### Your instructions
State how many lines in the entries below hold the word "agent", with nothing besides the number.

Saved entries
*** Block opens ***

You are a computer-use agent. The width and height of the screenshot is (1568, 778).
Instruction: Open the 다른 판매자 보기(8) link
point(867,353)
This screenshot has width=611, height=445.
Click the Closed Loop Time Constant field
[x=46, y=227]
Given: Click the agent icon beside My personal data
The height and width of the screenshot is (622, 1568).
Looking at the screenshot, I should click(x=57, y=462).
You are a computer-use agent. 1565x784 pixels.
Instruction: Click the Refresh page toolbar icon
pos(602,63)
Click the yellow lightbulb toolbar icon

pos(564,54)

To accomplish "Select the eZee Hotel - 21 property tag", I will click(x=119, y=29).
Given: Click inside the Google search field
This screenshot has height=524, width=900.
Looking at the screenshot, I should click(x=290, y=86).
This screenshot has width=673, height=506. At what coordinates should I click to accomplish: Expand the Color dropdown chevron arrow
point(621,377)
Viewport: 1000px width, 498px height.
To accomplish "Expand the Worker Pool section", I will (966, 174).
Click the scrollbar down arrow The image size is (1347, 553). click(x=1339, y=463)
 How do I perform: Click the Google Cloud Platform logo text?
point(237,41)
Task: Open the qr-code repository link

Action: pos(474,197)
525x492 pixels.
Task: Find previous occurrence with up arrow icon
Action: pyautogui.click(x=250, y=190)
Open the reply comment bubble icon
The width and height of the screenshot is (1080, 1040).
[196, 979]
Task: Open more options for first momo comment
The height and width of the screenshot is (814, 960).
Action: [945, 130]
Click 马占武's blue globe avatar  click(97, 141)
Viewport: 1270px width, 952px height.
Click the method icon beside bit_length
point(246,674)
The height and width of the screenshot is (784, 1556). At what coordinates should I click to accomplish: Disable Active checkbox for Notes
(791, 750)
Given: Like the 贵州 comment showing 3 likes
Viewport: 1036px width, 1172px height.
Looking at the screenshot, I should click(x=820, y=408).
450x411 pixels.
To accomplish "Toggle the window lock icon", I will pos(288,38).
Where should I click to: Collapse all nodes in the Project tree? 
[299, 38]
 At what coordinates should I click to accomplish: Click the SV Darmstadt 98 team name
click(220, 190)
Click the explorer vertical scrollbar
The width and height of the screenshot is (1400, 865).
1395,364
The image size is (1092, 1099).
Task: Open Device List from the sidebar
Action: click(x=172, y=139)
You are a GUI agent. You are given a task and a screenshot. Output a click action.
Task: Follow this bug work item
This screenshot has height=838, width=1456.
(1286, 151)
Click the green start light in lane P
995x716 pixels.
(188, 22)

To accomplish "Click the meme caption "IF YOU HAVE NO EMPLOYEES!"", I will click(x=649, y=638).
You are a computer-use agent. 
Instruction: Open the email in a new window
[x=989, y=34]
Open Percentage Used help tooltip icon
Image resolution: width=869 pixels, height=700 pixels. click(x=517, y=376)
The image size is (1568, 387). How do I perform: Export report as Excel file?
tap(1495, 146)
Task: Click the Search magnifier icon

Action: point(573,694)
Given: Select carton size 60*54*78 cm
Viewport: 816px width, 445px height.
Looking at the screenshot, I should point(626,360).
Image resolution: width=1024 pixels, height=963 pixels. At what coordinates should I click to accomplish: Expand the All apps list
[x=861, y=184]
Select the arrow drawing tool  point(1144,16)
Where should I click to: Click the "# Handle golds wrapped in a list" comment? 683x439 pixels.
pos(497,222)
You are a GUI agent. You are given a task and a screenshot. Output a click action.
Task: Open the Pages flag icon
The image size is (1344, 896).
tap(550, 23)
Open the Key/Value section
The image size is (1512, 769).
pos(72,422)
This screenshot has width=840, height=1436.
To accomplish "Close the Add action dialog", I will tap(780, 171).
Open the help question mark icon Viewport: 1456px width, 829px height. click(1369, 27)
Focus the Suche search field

*** Block closes ***

### Response to the exercise
6